Lifestyle: Hygiene and Habits

Modern improvements related hygiene practices of waste disposal, food and beverage preparation and storage, and medical practice has dramatically decreased outbreaks of many illnesses so prominent in previous generations.

Hand washing before meals or after using the restroom, regular bathing, dental hygiene, food preparation safety, avoiding excessive alcohol and drug use, tobacco use and sexual promiscuity are all hygiene and habits that seem basic and everyone should be following, right? Most of the general public understands the concept of hygiene and good habit practices through public health educational programs and mandates by governmental agencies and auditors that perform inspections to ensure proper compliance. Personal hygiene practices are still needed to reap the benefit of these advancements. Your mother is the domestic version of the government auditor. I will discuss some of the most important areas that improve health signaling.

Food born illnesses are prevalent and contribute to illness more than we lead on to. The majority of food born illnesses come from preparation of food in the home and local food establishments. The majority of time these incidences go undiagnosed and are passed of as a transient “stomach flu”. The CDC estimates approximately more than 9 million food born illness yearly in the US yearly. There are over 31 pathogens responsible for transmitting food born illnesses.

Long term health consequences related to these pathogens causing food born illness and antibiotics used to treat them cause major disruption it the gut microbiota and potentially trigger immune and inflammatory dysfunctions. Undiagnosed parasite infections can persist chronically causing an ongoing inflammatory burden and many symptoms outside of GI complaints. Testing for these pathogens using advanced stool testing methods is paramount. Pathogens can contribute as a root cause to health ailments.
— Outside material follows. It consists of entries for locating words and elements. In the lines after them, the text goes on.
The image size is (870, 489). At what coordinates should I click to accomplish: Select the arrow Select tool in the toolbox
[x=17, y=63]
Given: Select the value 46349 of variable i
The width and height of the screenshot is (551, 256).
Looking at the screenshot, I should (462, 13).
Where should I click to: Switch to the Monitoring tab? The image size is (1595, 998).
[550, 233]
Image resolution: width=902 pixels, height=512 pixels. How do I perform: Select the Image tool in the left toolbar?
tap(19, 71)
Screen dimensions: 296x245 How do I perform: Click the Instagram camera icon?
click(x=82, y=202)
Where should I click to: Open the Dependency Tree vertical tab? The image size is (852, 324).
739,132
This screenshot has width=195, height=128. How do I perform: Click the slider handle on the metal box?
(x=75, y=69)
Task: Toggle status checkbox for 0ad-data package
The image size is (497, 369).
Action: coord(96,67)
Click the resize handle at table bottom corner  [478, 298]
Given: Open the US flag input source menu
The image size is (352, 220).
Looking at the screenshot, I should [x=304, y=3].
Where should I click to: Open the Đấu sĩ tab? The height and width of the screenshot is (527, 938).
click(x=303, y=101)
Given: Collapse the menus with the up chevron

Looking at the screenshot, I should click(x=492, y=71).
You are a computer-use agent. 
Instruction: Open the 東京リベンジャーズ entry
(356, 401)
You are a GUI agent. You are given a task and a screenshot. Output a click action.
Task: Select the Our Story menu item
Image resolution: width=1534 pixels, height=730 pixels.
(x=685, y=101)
Lack of proper oral hygiene can lead to persistent bacterial infections in the mouth. These infections are know to contribute to systemic conditions such as stroke, diabetes, atherosclerosis and preterm birth. The connection is an inflammatory response of the innate immune system initiated by the oral infection. There are health effects to mercury amalgams either present or inappropriately removed leaching their toxins systemically. Overall good oral hygiene can influence your current state of health.

In 2010 the CDC estimated over 19 million new reported cases of sexual transmitted infections (STIs) in the US. This costs the health care system over $17 billion annually. It is estimated that greater than 65 million people in the US have an STI.

In addition to the direct burden STIs, which can have dire health consequences and sometimes be fatal, women have reduced fertility and long term use of pharmaceuticals to limit STIs is difficult to measure. For example, Gonorrhea, a common STI, is caused by a bacterial infection once easily treated with antibiotics. Today, there are emerging resistant strains to most antibiotics. This is concerning because of the potential long term consequences of a once easily treatable STI causing bacteria. The added burden is on our detoxification pathways and destruction of good (commensal) bacteria in our gut as increasingly higher doses and more powerful antibiotics are needed. This is another battle versus the growing lifestyle epidemic.